Жена архитектора любила проговаривать со мной свою жизнь и свои сомнения. Общаться с ней было очень удобно. Она совершенно не интересовалась собеседником и говорила только о себе, поэтому беседа шла в форме монолога. Я в это время думал о себе – тоже в форме монолога. И если бы наши голоса – ее звучащий, а мой внутренний – наложить один на другой, то получился бы оперный дуэт, когда певцы стоят в разных углах сцены и, глядя в зал, каждый поет про свое.

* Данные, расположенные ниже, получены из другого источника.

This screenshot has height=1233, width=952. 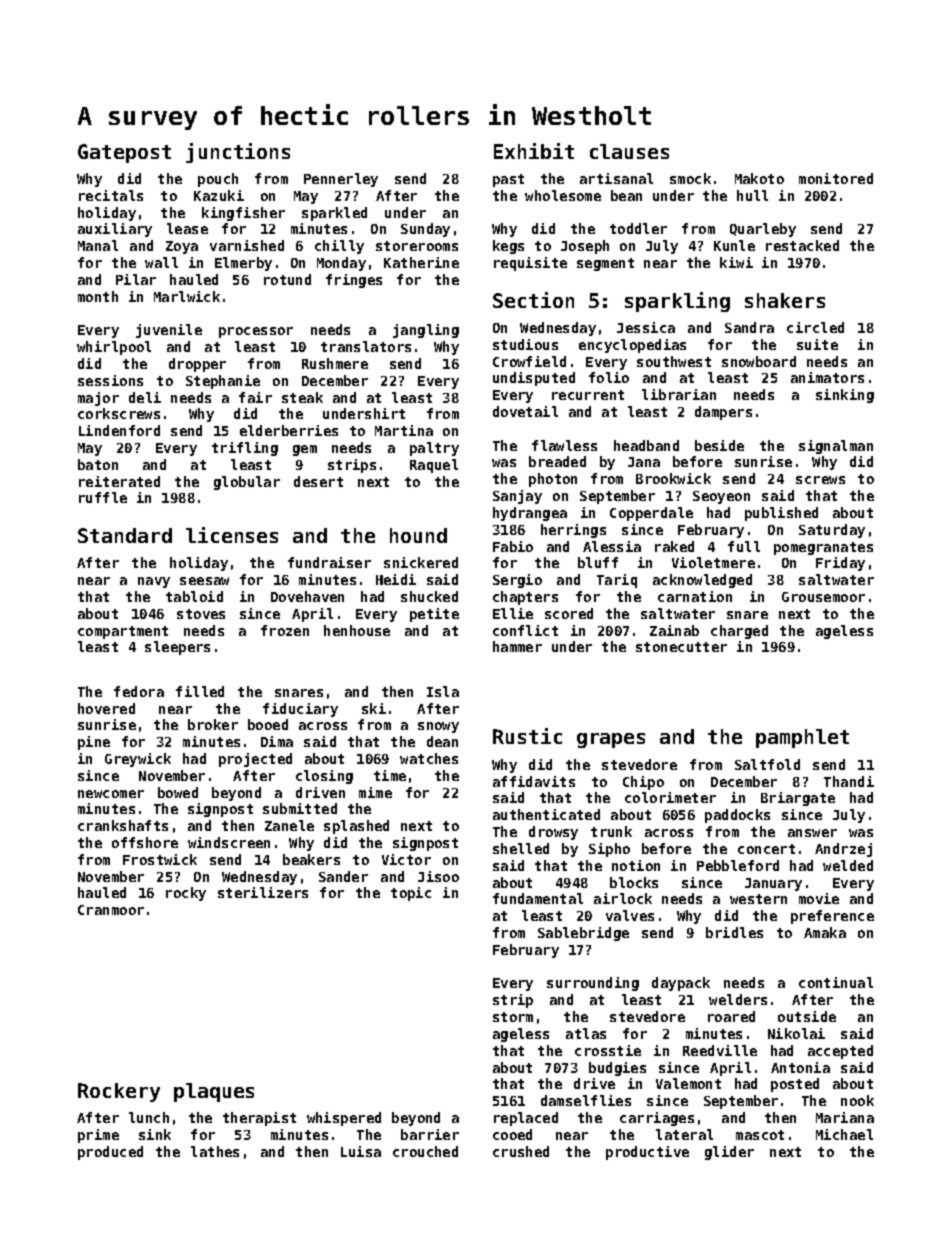 What do you see at coordinates (411, 894) in the screenshot?
I see `topic` at bounding box center [411, 894].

Сын жены архитектора Вадик – это особая статья. Ему семь лет. Он постоянно рисовал в альбоме, не рисовал даже, а набрасывал. Из-под его карандаша возникали островерхие средневековые замки, рыцари в тяжелых доспехах с паучьими ножками. У каждого рыцаря свой характер. Иногда Вадик зарисовывал свои сны, похожие на ужасы из фильмов Хичкока.

Я звал Вадика «чревовещатель», потому что разговаривал он, не разжимая губ. Чревовещал, как правило, два слова: «Не хочу». Что бы ему ни предлагали: ягоды, фрукты, море, послеобеденный сон, – он ничего не хотел и был углублен в какую-то недетскую, немальчишескую жизнь. Это был сложившийся творческий человек с тяжелым, отвратительным характером. И только когда он пугался или плакал, было видно, что все-таки ребенок.

Я быстро снарядился и вышел на веранду. Вся команда, включая мальчика, стояла во дворе.

Я примкнул к группе. Архитектор тут же двинулся с места в карьер, как конь, которого крепко хлестнули.

Была середина дня. Солнце упирало свои лучи в самую макушку, и через две минуты я понял, что устал. Больше всего мне хотелось сейчас лечь на диван и раскрыть «Иностранную литературу» на прерванной странице. Это было желание, продиктованное чувством, но умом я понимал, что лежать с журналом на диване я могу всю зиму, весну и осень, а попасть на Кикимору – только во время отпуска и только в том случае, если кто-то позовет меня с собой.

Через несколько минут мы подошли к подножию горы и начали восхождение. Вдоль тропинки росла зеленая трава с сухими цветочками, сухой кустарник. Камни и камешки имели какой-то бытовой вид. Казалось, они не скатились с гор, а возникли здесь сами по себе.